Chang Che: Who won the gold when you said silver?
Zhang Chi: Gemini won the gold. OpenAI claimed that they won the gold, but it was sort of an unverified thing.
Chang Che: What do you feel explains the difference between your models and Gemini and models like OpenAI’s in these kinds of performances? Is it a scaling thing? Is it something that just takes time? Or is there some kind of ingenuity that you guys don’t know about?
Zhang Chi: I don’t think it was about ingenuity. I think it was more about engineering and scaling. Let me tell you: rumor has it that Google can train or perform a full round of LLM training, both pre-training and post-training, in three months. Like, one iteration every three months. But ByteDance — probably we can only do one iteration in half a year. So it’s quite some difference. The good thing about Google is that they have many more researchers and cards, basically TPUs. They sort of outsource some of their data-labeling efforts to experts around the globe. Then they have more TPUs, that also translates to faster iteration in the larger model. So to be fair, I don’t think any Chinese company can catch up with them soon.
Chang Che: So what you’re referring to there is the quality. So when you say that the training takes longer, that presumably has to do with the chips, right — the semiconductors that you guys have at ByteDance? Can you tell us a little bit more about that? Like, what’s the current stack of chips that ByteDance uses? Are they using primarily Nvidia chips, or what is the current stack?

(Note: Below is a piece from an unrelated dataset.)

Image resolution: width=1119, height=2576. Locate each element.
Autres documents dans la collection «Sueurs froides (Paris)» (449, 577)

Zhang Chi: We basically use Nvidia chips. We use this Chinese version of the H20. That’s definitely legal. And then I knew that the company was procuring the B300, something like that. I don’t know — maybe in international markets, but definitely not in mainland China. So that part I don’t have too much to say about, honestly.
Chang Che: Do they have H100s, the sort of premier chips?

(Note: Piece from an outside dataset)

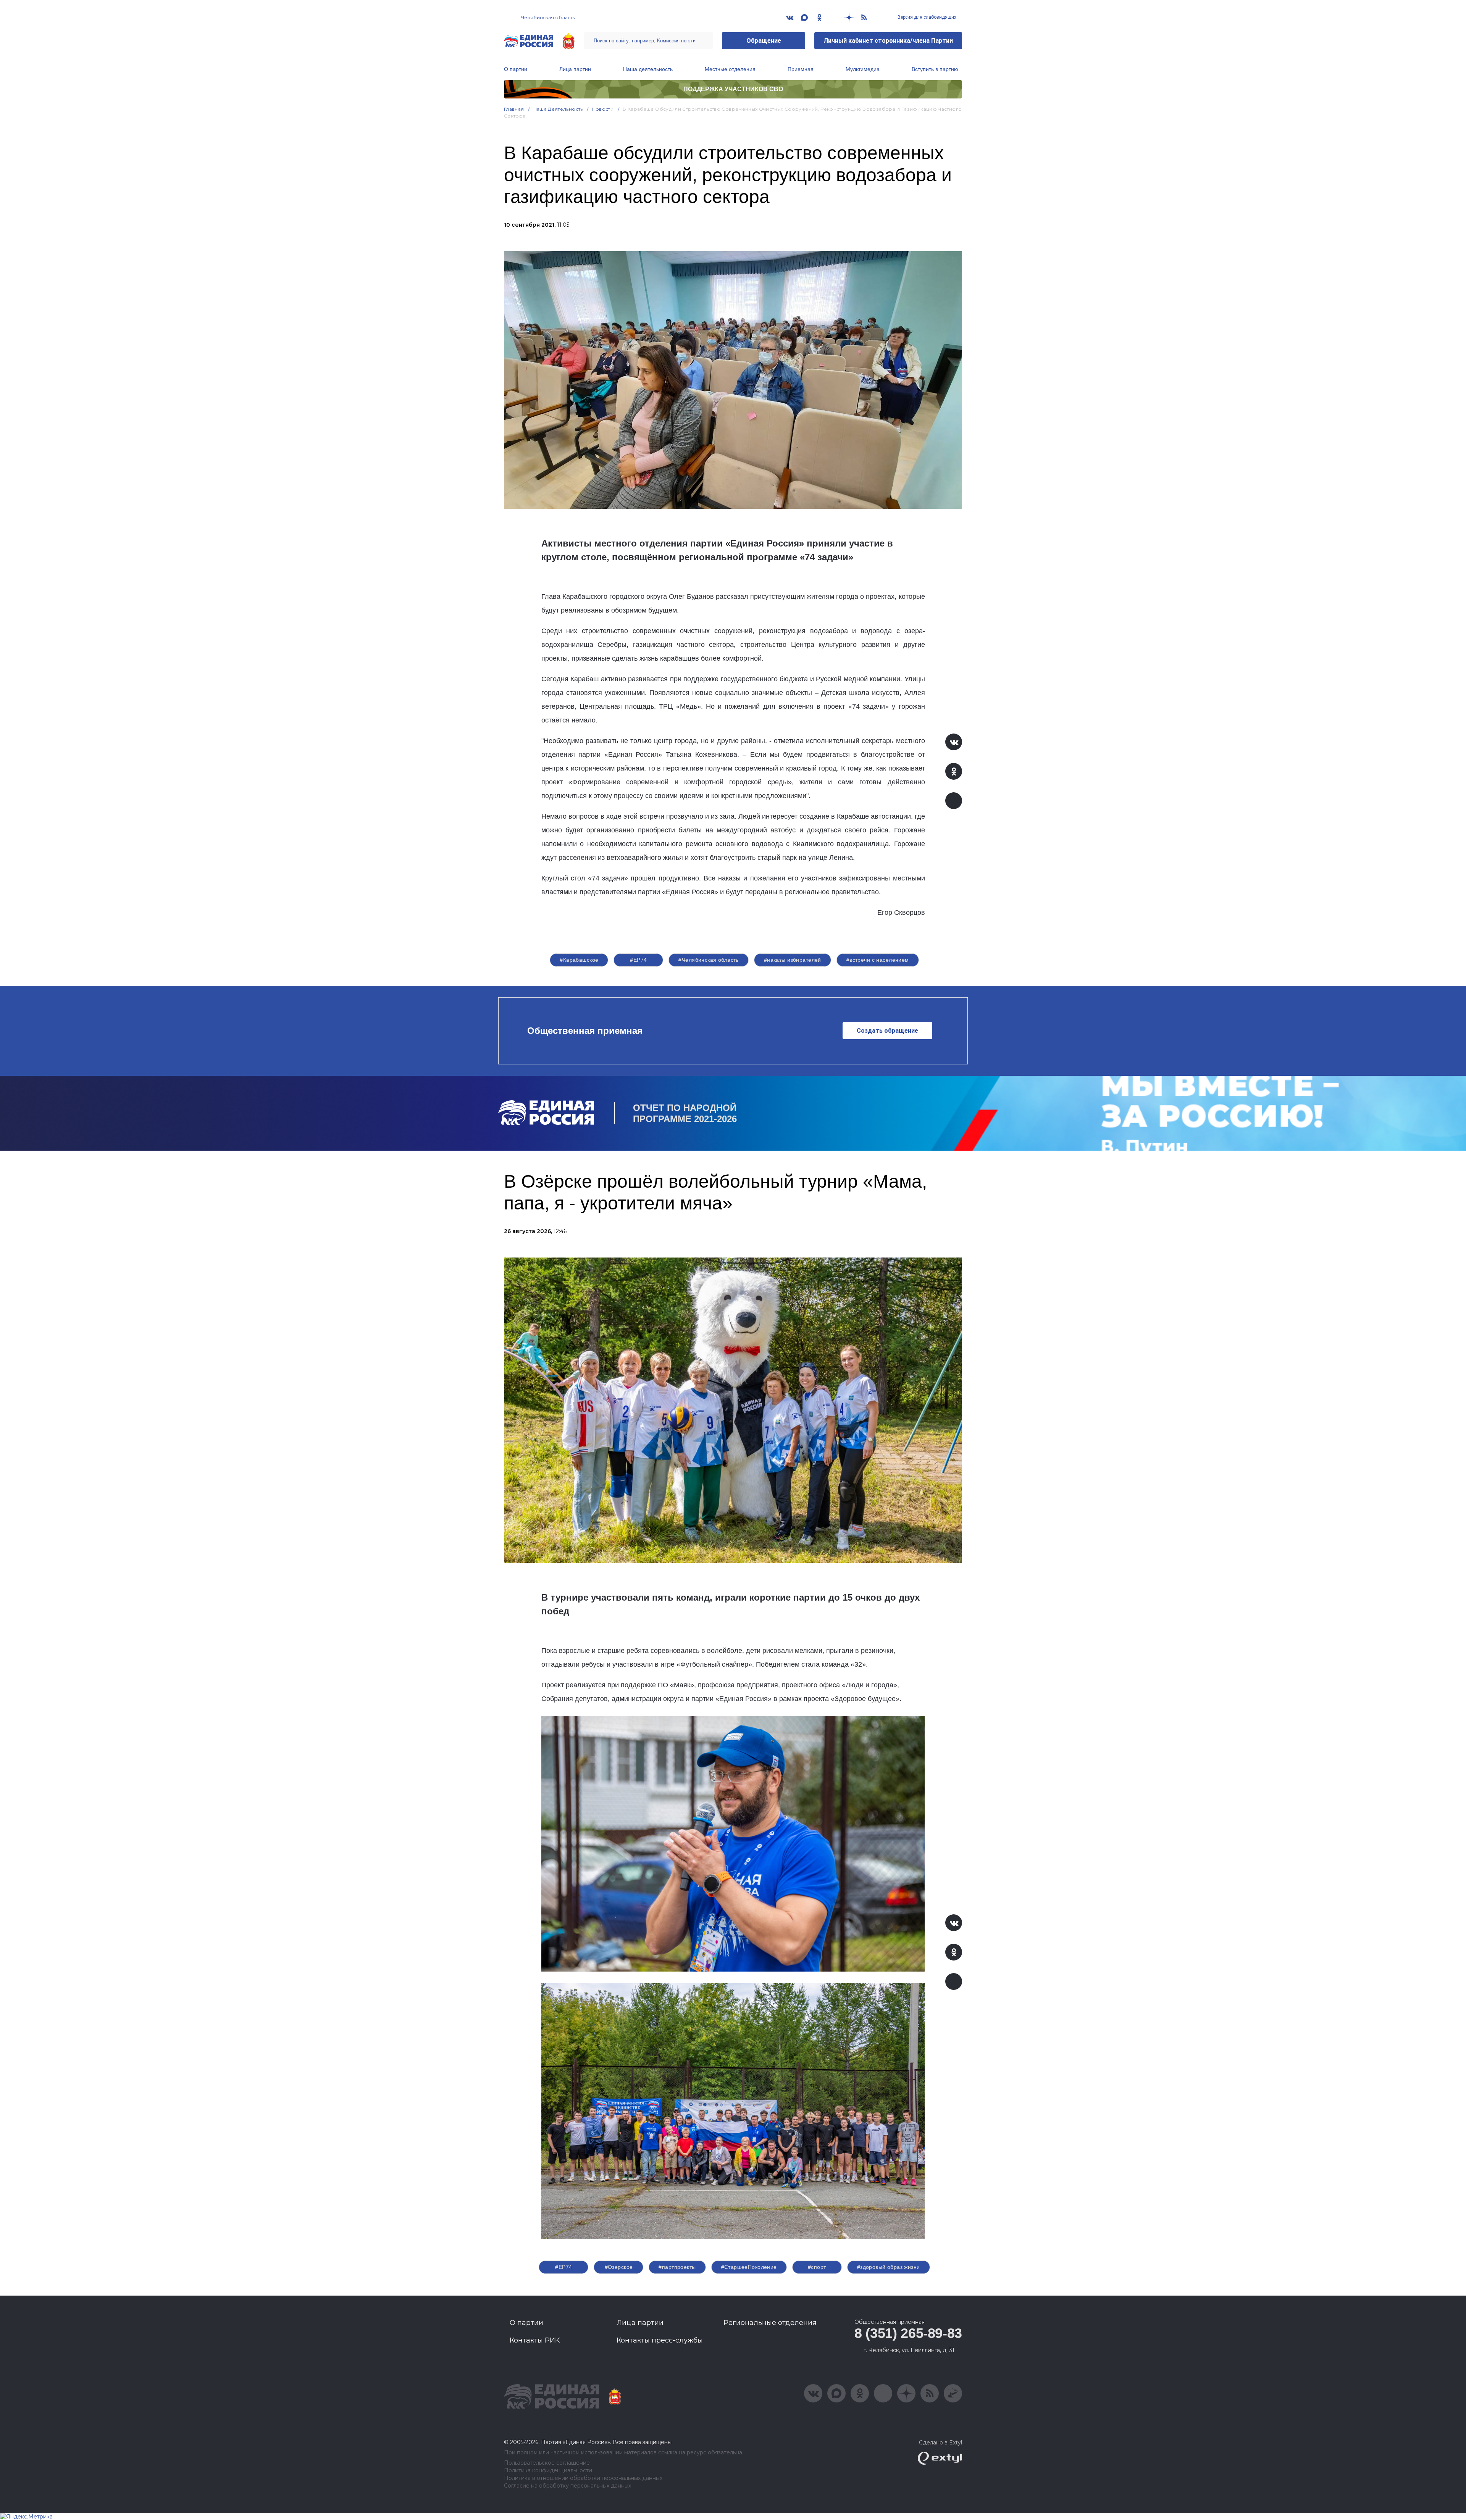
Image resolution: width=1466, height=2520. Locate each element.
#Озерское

Zhang Chi: They definitely have them, but — I think before it was banned, they definitely had some H100s.
Chang Che: Right. And do you know where they are, physically? Like, do they have clusters in different parts of China and abroad?
Zhang Chi: I don’t have any specific information about how many cards, like H100s or H200s, they have and where they are. But ByteDance has many data centers, and most of the data centers — including Alibaba and, I guess, Tencent — these data centers are in Inner Mongolia, or basically northern China, because it’s cold enough.
Chang Che: Because of the difficulty of procuring chips, was there a sense of scarcity — a scarcity mentality — at ByteDance?
Zhang Chi: Yeah, I think the fastest chips are reserved for the most important teams, for example, pre-training and post-training. But other teams, I guess, we use H20. I think the company is trying to buy more chips, but as far as I know, every tech company in China is facing this challenge of where to get more chips, including Alibaba and Tencent.
Chang Che: Did you hear about the news that companies are being pressured by the Chinese government to use domestic chips? Is that something that you’re privy to? Is that true?
Zhang Chi: I knew that Seed has these domestic chips, but I don’t think any team trying to accelerate is actually using those chips. I don’t think teams that look for faster iterations would use those chips because it’s really hard to make full use of them. And there are many challenges. I think some teams, when we talk about model deployment — I guess some teams would consider those chips, but definitely not for training.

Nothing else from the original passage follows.